Relatório oficial prevê cenário caótico após Brexit

Documento cita até hipótese de conflitos nas ruas britânicas

Protesto de europeístas em Londres, capital do Reino Unido
Protesto de europeístas em Londres, capital do Reino Unido (foto: EPA)
16:49, 12 SetLONDRES ZLR

(ANSA) - Um relatório até então mantido em segredo pelo governo do Reino Unido revela um possível cenário caótico no caso de uma saída da União Europeia sem acordo.

O chamado "Relatório Yellowhammer" já tivera alguns trechos vazados pela imprensa nas últimas semanas, mas foi liberado na íntegra apenas nesta quinta-feira (12), com base em uma moção da Câmara dos Comuns que obrigava sua publicação.

Entre outras coisas, o documento diz que um eventual Brexit sem acordo pode provocar escassez de alimentos, bloqueios na importação de medicamentos por um período de até seis meses, aumento de preços penalizando sobretudo pessoas de baixa renda, filas de caminhões no Canal da Mancha, protestos de rua e conflitos entre militantes eurocéticos e europeístas.
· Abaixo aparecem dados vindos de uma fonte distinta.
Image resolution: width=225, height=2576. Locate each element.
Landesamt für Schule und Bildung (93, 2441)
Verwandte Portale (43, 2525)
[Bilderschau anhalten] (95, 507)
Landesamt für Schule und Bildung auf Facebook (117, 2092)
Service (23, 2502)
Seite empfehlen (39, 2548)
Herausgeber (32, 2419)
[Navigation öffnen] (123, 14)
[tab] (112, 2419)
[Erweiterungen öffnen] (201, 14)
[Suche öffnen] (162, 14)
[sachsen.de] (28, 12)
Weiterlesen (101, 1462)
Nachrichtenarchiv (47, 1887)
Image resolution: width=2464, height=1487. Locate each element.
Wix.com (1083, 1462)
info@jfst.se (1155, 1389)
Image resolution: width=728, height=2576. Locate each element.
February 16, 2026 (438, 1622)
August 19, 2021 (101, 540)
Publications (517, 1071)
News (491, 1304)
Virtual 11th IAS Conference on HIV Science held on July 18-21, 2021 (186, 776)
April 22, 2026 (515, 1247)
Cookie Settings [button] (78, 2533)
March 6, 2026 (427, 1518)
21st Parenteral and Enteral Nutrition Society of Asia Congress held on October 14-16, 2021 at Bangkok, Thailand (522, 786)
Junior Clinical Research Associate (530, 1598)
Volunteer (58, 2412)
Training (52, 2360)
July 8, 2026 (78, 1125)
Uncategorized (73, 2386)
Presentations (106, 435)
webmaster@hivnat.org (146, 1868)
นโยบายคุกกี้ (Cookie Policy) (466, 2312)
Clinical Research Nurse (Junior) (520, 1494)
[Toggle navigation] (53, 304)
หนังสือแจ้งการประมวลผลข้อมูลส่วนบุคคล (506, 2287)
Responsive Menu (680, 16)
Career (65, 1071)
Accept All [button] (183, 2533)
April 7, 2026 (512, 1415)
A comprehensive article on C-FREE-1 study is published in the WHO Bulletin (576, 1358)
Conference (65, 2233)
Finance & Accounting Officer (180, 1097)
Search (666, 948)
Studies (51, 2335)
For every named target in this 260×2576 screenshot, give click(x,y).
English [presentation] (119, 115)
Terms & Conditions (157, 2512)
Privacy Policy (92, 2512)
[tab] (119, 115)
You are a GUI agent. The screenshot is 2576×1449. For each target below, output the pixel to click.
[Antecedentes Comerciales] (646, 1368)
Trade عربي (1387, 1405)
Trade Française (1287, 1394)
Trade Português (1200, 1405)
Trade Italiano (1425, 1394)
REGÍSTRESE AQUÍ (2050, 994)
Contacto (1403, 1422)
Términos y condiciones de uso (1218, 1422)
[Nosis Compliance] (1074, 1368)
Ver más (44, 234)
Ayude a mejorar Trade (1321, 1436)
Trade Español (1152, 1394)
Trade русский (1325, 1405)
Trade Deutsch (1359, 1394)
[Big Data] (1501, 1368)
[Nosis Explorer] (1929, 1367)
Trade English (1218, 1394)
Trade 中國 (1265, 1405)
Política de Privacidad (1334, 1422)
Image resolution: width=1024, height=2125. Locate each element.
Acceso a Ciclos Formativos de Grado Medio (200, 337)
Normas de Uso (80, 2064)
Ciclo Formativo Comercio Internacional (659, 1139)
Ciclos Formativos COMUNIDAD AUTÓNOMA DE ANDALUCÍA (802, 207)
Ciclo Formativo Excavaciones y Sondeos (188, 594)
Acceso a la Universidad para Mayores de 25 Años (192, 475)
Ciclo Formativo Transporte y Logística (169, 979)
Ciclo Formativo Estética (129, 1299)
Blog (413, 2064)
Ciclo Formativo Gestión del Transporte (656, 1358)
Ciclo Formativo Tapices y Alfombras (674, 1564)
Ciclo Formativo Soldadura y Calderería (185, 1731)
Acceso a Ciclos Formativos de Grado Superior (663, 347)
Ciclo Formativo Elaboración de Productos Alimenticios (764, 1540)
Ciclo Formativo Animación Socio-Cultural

O líder do Partido Trabalhista, Jeremy Corbyn, chamou o quadro de "alarmante" e acusou o primeiro-ministro Boris Johnson, que tenta levar o Reino Unido a um Brexit sem acordo, de expor os desfavorecidos aos riscos de um rompimento abrupto.

Já o secretário da Defesa britânico, Ben Wallace, afirmou que a hipótese desenhada pelo relatório não é uma previsão realista, mas sim um cenário "extremo". Michael Gove, responsável pelos preparativos para o Brexit, acrescentou que o documento é do início de agosto e que o governo vem tomando medidas para "mitigar" os riscos.

A oposição, no entanto, cobra a reabertura do Parlamento, que está em recesso forçado até 14 de outubro, a pedido de Johnson, que quis inviabilizar a aprovação de leis contra o Brexit. A Suprema Corte julgará um recurso contra a suspensão do Legislativo na próxima terça-feira (17).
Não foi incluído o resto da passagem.